:: BRANO ::

Infatti, “Battezza con lo Spirito Santo solo colui che ci elargisce lo Spirito
per rendere attive in noi le virtù: carità, gioia, pace e pazienza, bontà, fede
e mansuetudine e gli altri frutti insigni dello Spirito” (Ven. Beda, Omelie sul
Vangelo, I,1). Questo battesimo che era atteso dagli ebrei (Gl 3,1), dice
Giovanni, è un immergerci nella vita di Dio ed è il dono di Gesù: affogarci
nella nostra morte per darci la sua vita.
Marco non fa
altro che dirci di prepararci a questo grande dono: l’immersione nella vita
divina.
 
Ci fermiamo in
silenzio per accogliere la Parola nella vita. Lasciamo che anche il Silenzio
sia dono perché l’incontro con la Parola sia largamente ricompensato
 
La Parola illumina la
vita e la interpella

Lungo la storia
della mia vita, chi mi ha indicato il cammino verso Gesù? 
Mi accosto alla
Parola di Dio per scoprirne la forza vitale per la mia storia di tutti i
giorni? 
Ho aiutato
qualcuno a scoprire la Buona Notizia di Dio nella sua vita? 
Quale cammino di
conversione per andare incontro al Signore che viene?
Come il Battista
accolgo “il più Forte” nella mia vita di tutti i giorni?
 
Rispondi a Dio con le
sue stesse parole
(Pregare)

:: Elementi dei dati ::
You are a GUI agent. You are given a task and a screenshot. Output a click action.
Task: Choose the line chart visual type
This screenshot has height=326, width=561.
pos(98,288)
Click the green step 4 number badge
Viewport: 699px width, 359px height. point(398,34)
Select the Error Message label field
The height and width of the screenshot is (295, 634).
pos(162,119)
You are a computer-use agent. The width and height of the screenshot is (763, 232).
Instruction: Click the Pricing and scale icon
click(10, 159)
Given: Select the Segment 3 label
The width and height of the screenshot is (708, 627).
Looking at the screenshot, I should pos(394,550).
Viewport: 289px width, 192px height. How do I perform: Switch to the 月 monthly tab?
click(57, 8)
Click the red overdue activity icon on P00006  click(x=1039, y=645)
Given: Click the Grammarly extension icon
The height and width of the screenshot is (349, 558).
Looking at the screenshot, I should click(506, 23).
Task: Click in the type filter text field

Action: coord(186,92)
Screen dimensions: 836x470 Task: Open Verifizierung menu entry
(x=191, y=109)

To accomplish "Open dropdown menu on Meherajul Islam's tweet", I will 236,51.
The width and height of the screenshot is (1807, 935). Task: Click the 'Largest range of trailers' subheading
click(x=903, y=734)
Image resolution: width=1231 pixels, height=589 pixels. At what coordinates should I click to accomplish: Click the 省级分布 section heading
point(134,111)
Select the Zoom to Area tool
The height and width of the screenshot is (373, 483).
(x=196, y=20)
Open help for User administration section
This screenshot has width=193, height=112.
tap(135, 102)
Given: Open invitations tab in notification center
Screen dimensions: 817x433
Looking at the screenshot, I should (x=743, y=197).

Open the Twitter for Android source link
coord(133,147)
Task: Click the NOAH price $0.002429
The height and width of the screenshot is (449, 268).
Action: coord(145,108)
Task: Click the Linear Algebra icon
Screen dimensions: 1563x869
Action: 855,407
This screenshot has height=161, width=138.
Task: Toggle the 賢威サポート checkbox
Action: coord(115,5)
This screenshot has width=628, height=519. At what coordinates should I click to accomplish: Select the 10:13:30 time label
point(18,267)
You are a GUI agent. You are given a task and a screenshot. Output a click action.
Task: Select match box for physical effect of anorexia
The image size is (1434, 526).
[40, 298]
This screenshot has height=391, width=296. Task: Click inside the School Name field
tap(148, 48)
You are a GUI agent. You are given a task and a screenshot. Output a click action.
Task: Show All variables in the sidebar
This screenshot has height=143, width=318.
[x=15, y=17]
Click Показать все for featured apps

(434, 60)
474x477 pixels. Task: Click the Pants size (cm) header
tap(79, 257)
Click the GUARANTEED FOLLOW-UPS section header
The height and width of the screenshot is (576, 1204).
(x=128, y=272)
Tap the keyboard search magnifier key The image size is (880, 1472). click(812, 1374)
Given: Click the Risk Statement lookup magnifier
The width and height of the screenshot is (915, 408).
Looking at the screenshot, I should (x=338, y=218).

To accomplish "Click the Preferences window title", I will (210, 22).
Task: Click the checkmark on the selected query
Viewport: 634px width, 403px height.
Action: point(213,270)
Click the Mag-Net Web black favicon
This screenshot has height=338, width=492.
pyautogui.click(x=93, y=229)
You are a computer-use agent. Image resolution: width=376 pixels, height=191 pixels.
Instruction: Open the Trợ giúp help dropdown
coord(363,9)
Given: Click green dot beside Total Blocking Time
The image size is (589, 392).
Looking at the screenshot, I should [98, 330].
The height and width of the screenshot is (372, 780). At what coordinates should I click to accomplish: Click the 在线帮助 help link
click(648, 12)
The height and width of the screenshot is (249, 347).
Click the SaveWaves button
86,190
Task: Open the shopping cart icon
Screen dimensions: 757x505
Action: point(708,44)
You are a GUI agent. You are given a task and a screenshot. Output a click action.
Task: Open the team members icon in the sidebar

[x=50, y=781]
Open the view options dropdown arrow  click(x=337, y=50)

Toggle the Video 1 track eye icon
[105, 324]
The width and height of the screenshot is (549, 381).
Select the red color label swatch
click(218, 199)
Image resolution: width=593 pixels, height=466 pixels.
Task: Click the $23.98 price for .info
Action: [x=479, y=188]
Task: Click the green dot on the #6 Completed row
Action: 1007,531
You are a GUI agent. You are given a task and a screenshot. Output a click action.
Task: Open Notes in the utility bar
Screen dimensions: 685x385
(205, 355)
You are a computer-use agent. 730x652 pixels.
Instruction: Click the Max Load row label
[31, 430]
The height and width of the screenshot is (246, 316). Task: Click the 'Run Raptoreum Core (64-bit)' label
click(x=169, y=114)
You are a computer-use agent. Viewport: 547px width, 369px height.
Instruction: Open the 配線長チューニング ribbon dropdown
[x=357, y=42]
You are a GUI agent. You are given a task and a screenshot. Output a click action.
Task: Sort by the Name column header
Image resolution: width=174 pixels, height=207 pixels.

:: QUESITO PROPOSTO 1 ::
Rispondi in base al brano sul battesimo nello Spirito:
(a) Quali virtù elenca la citazione di Beda?
(b) Da chi era atteso questo battesimo, secondo Giovanni?
(c) A quale dono Marco ci dice di prepararci?
:: QUESITO PROPOSTO 2 ::
Come prosegue il brano sul battesimo nello Spirito? Scrivi la parte successiva, a partire dall'ultima riga mostrata.

:: RISPOSTA 1 ::
(a) Carità, gioia, pace e pazienza, bontà, fede e mansuetudine.
(b) Dagli ebrei.
(c) All'immersione nella vita divina.

:: RISPOSTA 2 ::
Ascolterò che
cosa dice Dio, il Signore:
egli annuncia la
pace
per il suo
popolo, per i suoi fedeli.
Sì, la sua
salvezza è vicina a chi lo teme,
perché la sua
gloria abiti la nostra terra.
 
Amore e verità
s’incontreranno,
giustizia e pace
si baceranno.
Verità
germoglierà dalla terra
e giustizia si
affaccerà dal cielo.
 
Certo, il Signore
donerà il suo bene
e la nostra terra
darà il suo frutto;
giustizia
camminerà davanti a lui:
i suoi passi
tracceranno il cammino. (Sal 84)
 
L’incontro
con l’infinito di Dio è impegno concreto nella quotidianità
(Contemplare-agire)
Ripeti spesso e
vivi oggi la Parola: “Fammi conoscere Signore le tue vie, insegnami i tuoi
sentieri. Guidami nella tua verità e istruiscimi, perché sei tu il Dio della mia salvezza” (Sal 24,4-5).